» **Supplied records**:
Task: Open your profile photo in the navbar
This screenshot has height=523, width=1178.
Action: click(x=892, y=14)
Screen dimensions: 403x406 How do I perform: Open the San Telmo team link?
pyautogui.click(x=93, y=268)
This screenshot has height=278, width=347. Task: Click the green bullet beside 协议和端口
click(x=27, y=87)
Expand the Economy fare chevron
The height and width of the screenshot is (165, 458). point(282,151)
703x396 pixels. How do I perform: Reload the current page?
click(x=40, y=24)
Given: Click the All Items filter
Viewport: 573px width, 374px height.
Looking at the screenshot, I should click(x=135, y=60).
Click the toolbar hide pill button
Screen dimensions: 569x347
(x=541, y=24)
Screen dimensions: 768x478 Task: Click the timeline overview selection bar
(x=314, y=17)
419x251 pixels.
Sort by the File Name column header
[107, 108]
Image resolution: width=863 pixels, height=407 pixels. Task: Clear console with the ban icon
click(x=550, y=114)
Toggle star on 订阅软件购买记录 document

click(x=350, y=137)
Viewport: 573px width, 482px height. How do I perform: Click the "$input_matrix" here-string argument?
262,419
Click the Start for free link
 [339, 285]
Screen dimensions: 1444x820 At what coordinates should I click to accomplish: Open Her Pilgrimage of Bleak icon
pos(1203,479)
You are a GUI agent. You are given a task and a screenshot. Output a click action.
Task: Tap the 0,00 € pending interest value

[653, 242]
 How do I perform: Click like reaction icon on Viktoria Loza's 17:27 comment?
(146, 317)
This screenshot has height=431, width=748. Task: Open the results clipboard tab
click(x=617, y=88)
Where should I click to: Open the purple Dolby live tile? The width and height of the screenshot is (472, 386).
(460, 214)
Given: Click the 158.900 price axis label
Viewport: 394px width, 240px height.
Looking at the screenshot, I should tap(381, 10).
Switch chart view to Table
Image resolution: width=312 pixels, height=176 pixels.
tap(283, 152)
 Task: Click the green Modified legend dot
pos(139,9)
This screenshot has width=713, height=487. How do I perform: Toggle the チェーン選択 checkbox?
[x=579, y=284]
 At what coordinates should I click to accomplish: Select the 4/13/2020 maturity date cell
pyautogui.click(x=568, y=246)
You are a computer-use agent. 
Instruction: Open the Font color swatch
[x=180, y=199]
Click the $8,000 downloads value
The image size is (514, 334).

» **Exercise task**:
Give back every one of the entries above word for word, changing nothing.

» **Solution to the problem**:
Task: Open your profile photo in the navbar
This screenshot has height=523, width=1178.
Action: click(x=892, y=14)
Screen dimensions: 403x406 How do I perform: Open the San Telmo team link?
pyautogui.click(x=93, y=268)
This screenshot has height=278, width=347. Task: Click the green bullet beside 协议和端口
click(x=27, y=87)
Expand the Economy fare chevron
The height and width of the screenshot is (165, 458). point(282,151)
703x396 pixels. How do I perform: Reload the current page?
click(x=40, y=24)
Given: Click the All Items filter
Viewport: 573px width, 374px height.
Looking at the screenshot, I should click(x=135, y=60).
Click the toolbar hide pill button
Screen dimensions: 569x347
(x=541, y=24)
Screen dimensions: 768x478 Task: Click the timeline overview selection bar
(x=314, y=17)
419x251 pixels.
Sort by the File Name column header
[107, 108]
Image resolution: width=863 pixels, height=407 pixels. Task: Clear console with the ban icon
click(x=550, y=114)
Toggle star on 订阅软件购买记录 document

click(x=350, y=137)
Viewport: 573px width, 482px height. How do I perform: Click the "$input_matrix" here-string argument?
262,419
Click the Start for free link
 [339, 285]
Screen dimensions: 1444x820 At what coordinates should I click to accomplish: Open Her Pilgrimage of Bleak icon
pos(1203,479)
You are a GUI agent. You are given a task and a screenshot. Output a click action.
Task: Tap the 0,00 € pending interest value

[653, 242]
 How do I perform: Click like reaction icon on Viktoria Loza's 17:27 comment?
(146, 317)
This screenshot has height=431, width=748. Task: Open the results clipboard tab
click(x=617, y=88)
Where should I click to: Open the purple Dolby live tile? The width and height of the screenshot is (472, 386).
(460, 214)
Given: Click the 158.900 price axis label
Viewport: 394px width, 240px height.
Looking at the screenshot, I should tap(381, 10).
Switch chart view to Table
Image resolution: width=312 pixels, height=176 pixels.
tap(283, 152)
 Task: Click the green Modified legend dot
pos(139,9)
This screenshot has width=713, height=487. How do I perform: Toggle the チェーン選択 checkbox?
[x=579, y=284]
 At what coordinates should I click to accomplish: Select the 4/13/2020 maturity date cell
pyautogui.click(x=568, y=246)
You are a computer-use agent. 
Instruction: Open the Font color swatch
[x=180, y=199]
Click the $8,000 downloads value
The image size is (514, 334).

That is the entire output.